• [What the task asks] Beginning at the line that holds "Expand View all 3 comments", repeat every line through the last line of the material, exactly, and drop any pictures.

- - - -

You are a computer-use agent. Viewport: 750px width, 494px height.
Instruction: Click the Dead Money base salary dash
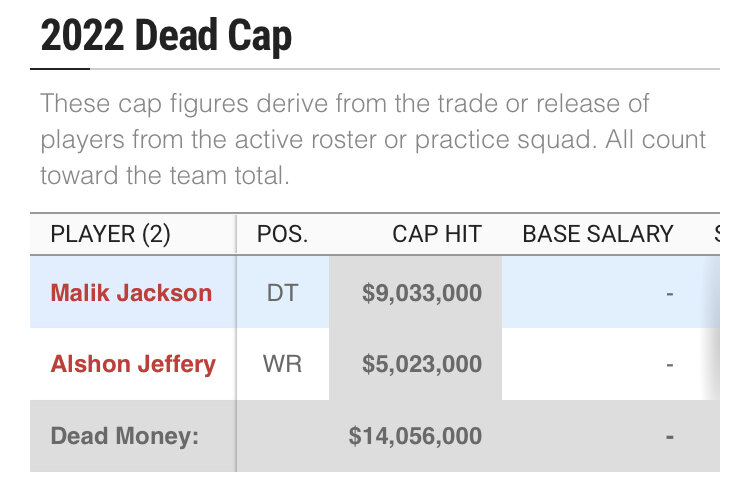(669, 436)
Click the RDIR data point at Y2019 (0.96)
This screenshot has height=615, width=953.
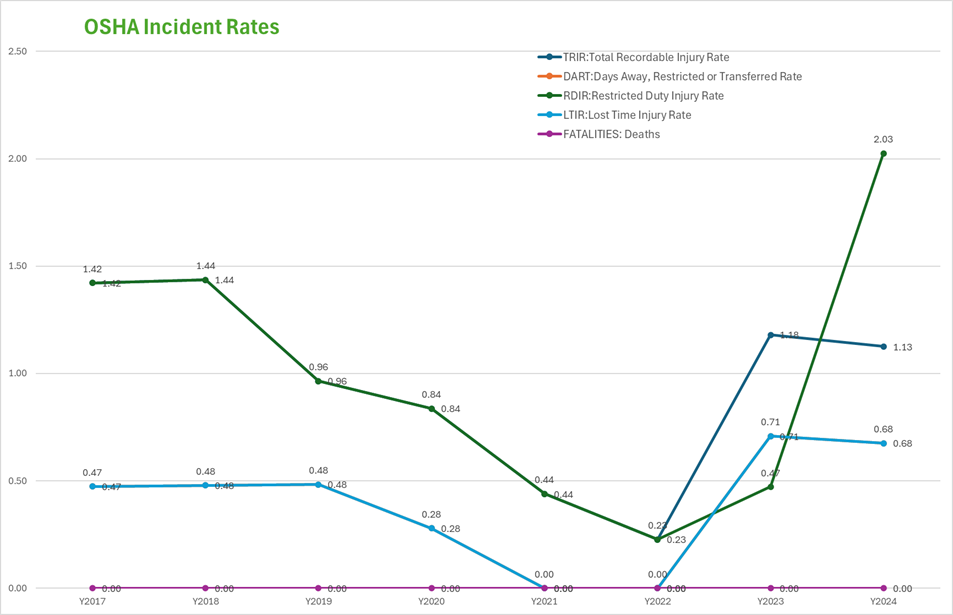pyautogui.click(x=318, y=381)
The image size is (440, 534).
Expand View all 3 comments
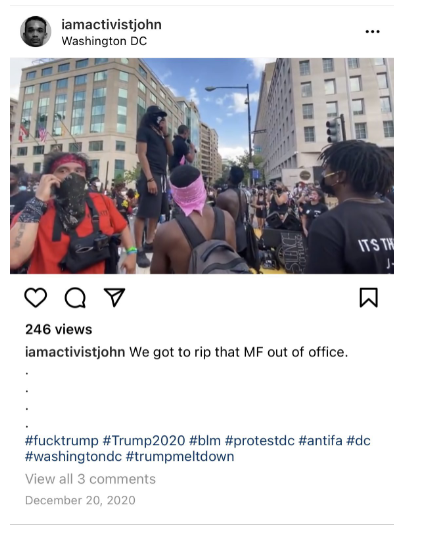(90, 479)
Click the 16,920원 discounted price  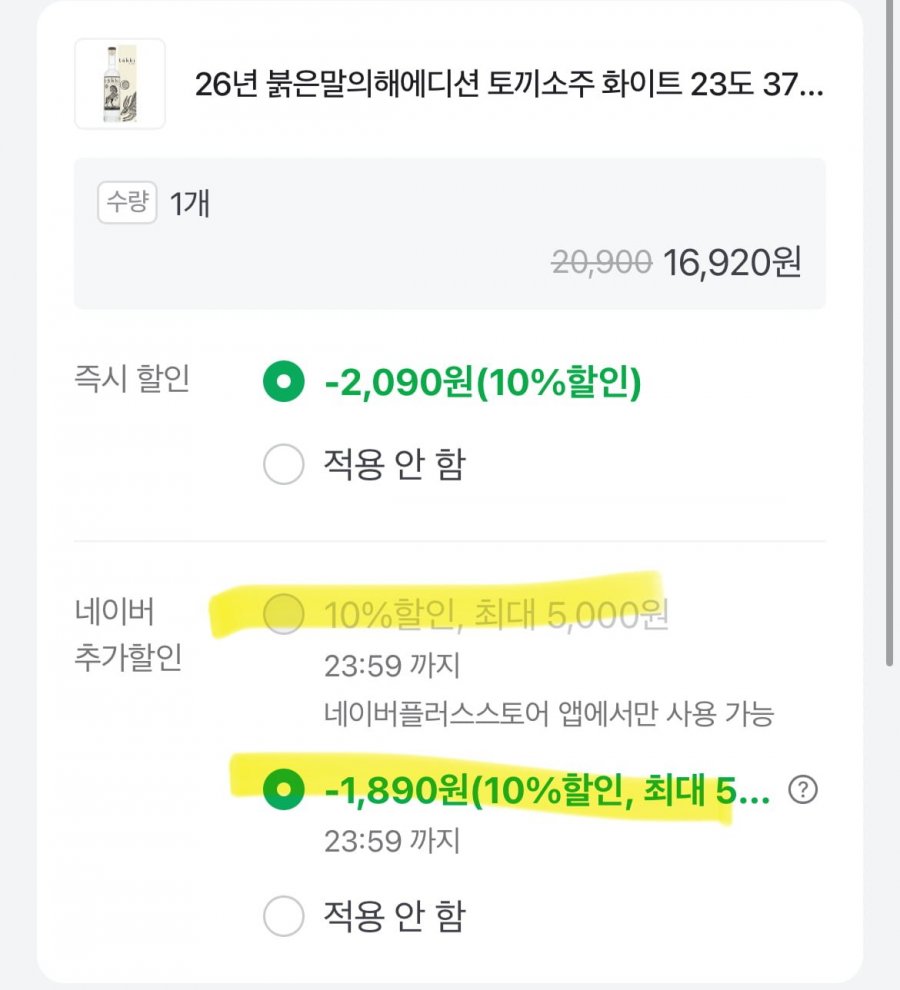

- - - -

• [Written reply]
Expand View all 3 comments
(90, 479)
Click the 16,920원 discounted price  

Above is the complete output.